Given instruction A:
In the blog post about CapX transmission, which year's Transmission Omnibus Bill does the author mention?

-- start of Document segment --

Here’s more on the reach of CapX, from the Grand Forks Herald Review, couched in “it’s for wind” propaganda:
State’s wind energy production doubles
… Of course, wind energy isn’t about to replace coal or other energy sources in the state and region any time soon…
… “For a while, utilities were reluctant to build transmission lines because of questions of how they would get their return on the investment,†Nisbet said. “That’s changing.” …
Yup, it’s changing all right, changing to give utilities instant return for transmission expenditures. And that’s because the state of Minnesota, at the encouragement of “environmental” groups contractually beholden to promoting transmission, gave them the ability to recover costs immediately if it’s “for renewable” (as was claimed in the SW MN 345kV line where ~11% at most would be coming off of Buff Ridge). Here’s the 2005 Transmission Omnibus Bill from Hell. This gave out perks like this:
216B.16, Subd. 7b. [TRANSMISSION COST ADJUSTMENT.] (a)

-- end of Document segment --
-- start of Listing --

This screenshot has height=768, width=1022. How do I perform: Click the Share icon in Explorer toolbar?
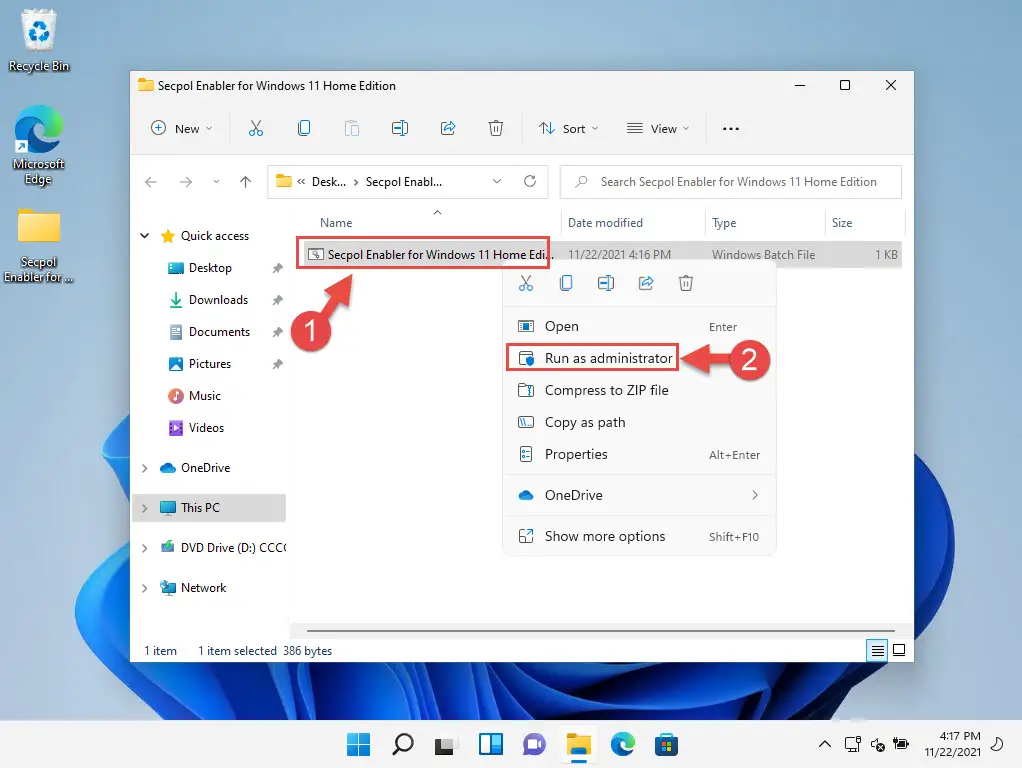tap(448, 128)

-- end of Listing --
-- start of Listing --

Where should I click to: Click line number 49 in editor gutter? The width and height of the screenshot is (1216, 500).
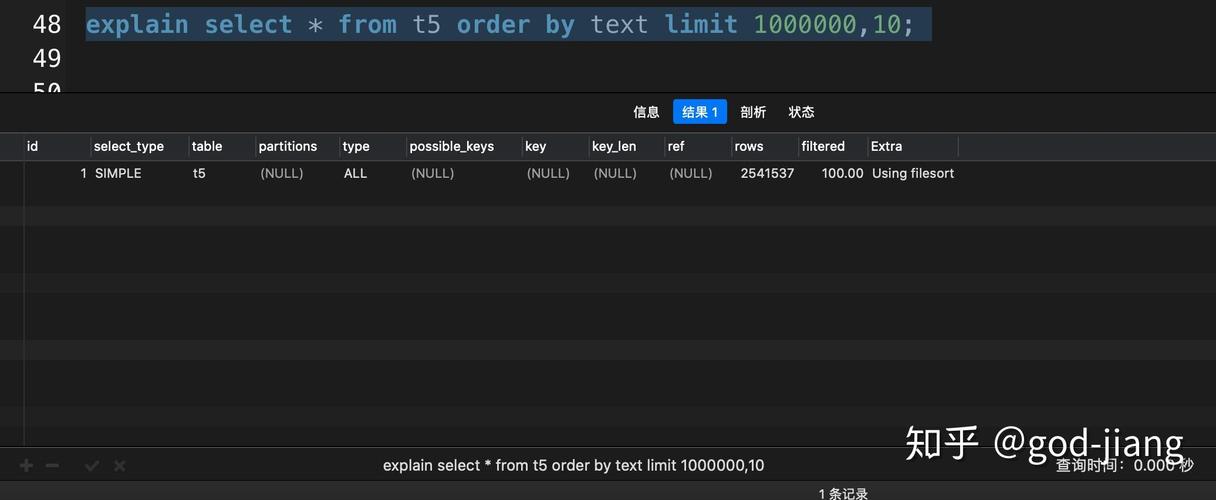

-- end of Listing --
-- start of Listing --

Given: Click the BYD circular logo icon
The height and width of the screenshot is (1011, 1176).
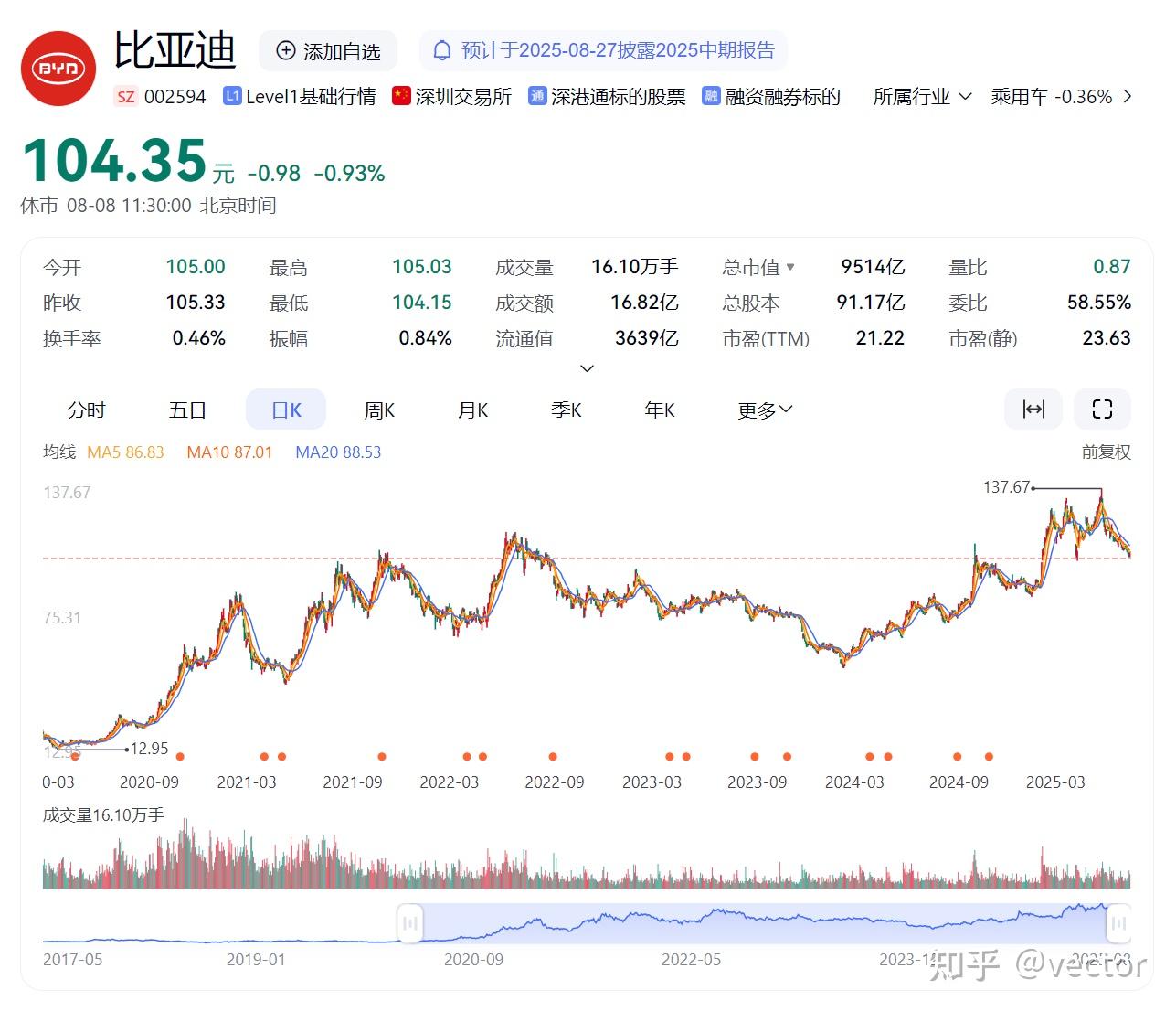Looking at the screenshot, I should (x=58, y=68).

-- end of Listing --

Given instruction B:
Copy the records word for word, starting at the line that contains "This screenshot has" and ending at the line that contains "tap(448, 128)", with both lines included. Leave the pictures out.

Expected answer A:
2005

Expected answer B:
This screenshot has height=768, width=1022. How do I perform: Click the Share icon in Explorer toolbar?
tap(448, 128)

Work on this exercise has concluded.